Mergers & Acquisitions in Indian E-commerce Market
Date Merger/Acquisition Companies Involved Cost Refs
May 2014 Acquisition Flipkart acquires Myntra US$300 million
March 2015 Acquisition Snapdeal acquires Unicommerce Undisclosed [58][59]
April 2015 Acquisition Snapdeal acquires FreeCharge US$400 million [60]
April 2016 Acquisition Flipkart acquires PhonePe Undisclosed [61][62]
June 2016 Acquisition Myntra (owned by Flipkart) acquires Jabong US$70 million [63]
July 2017 Acquisition Axis Bank acquires FreeCharge US$60 million [64]
May 2018 Acquisition Walmart acquires Flipkart US$16 billion [65]
January 2020 Acquisition Zomato acquires Uber Eats US$350 million [66]

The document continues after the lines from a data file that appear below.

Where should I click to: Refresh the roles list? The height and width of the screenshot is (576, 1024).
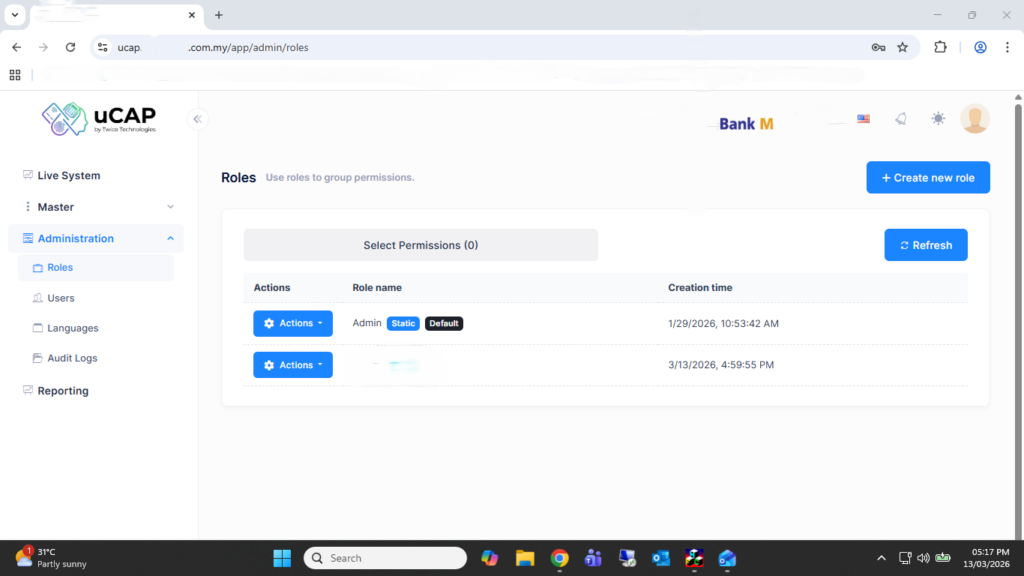925,245
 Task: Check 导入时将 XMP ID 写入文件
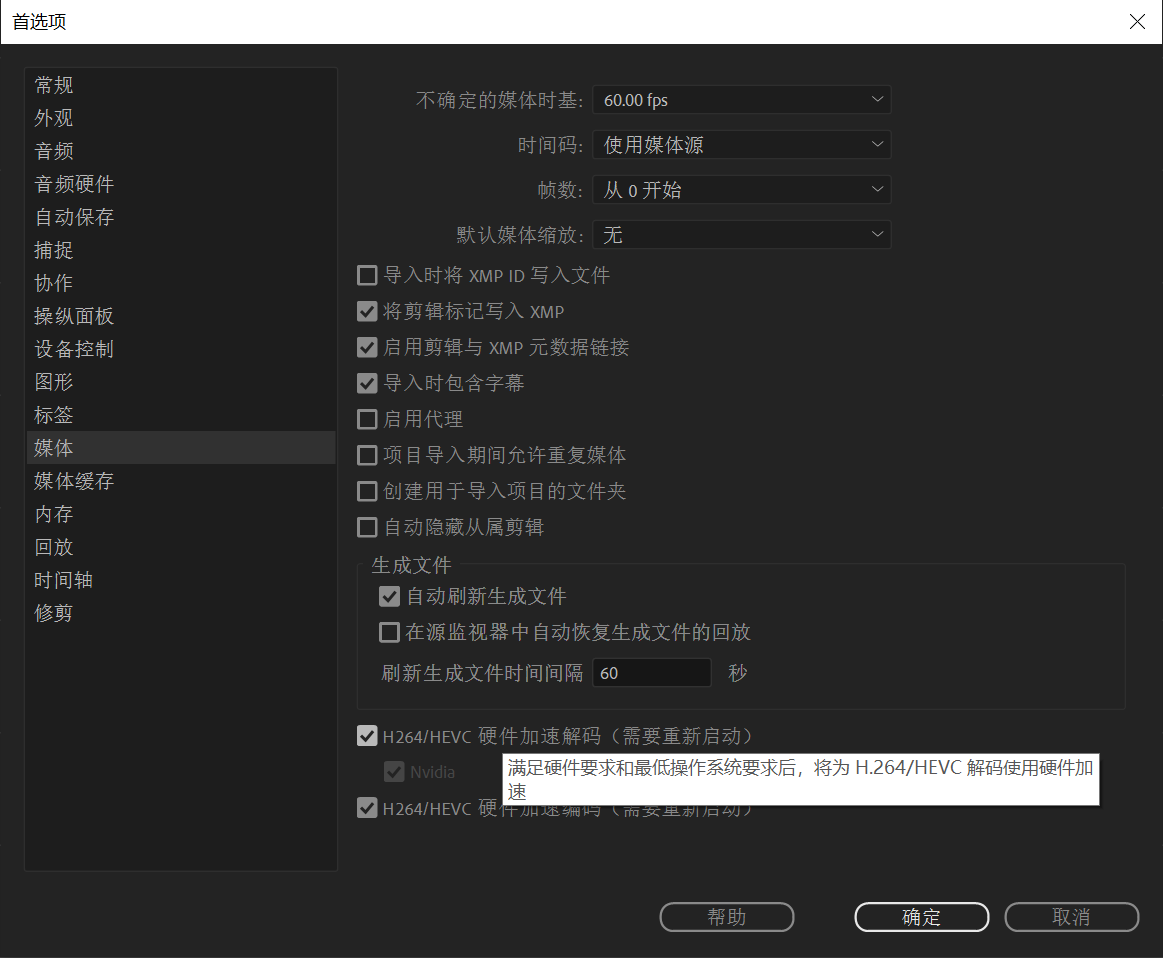(x=367, y=275)
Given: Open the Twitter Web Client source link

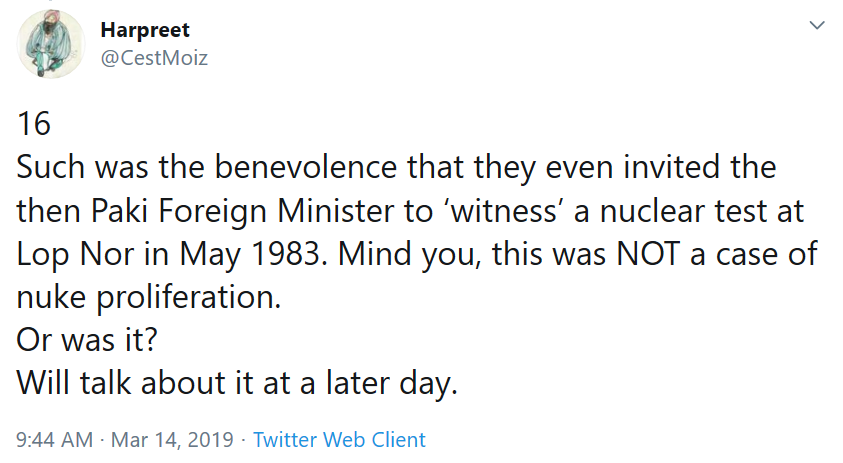Looking at the screenshot, I should (339, 439).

Foreign e-commerce is subject to regulations in India; under local law, foreign companies are to serve solely as marketplaces between vendors and their customers, and are forbidden from holding inventory in the country. Under new regulations effective 1 February 2019, foreign companies will be forbidden from selling any products from vendors that they control or have equity stakes in, and it is forbidden to enter into exclusivity deals between vendors and websites. This regulation is seen as a counter to Amazon and Walmart's influence on the market, which have given smaller traders a disadvantage in the market.[67][68][69]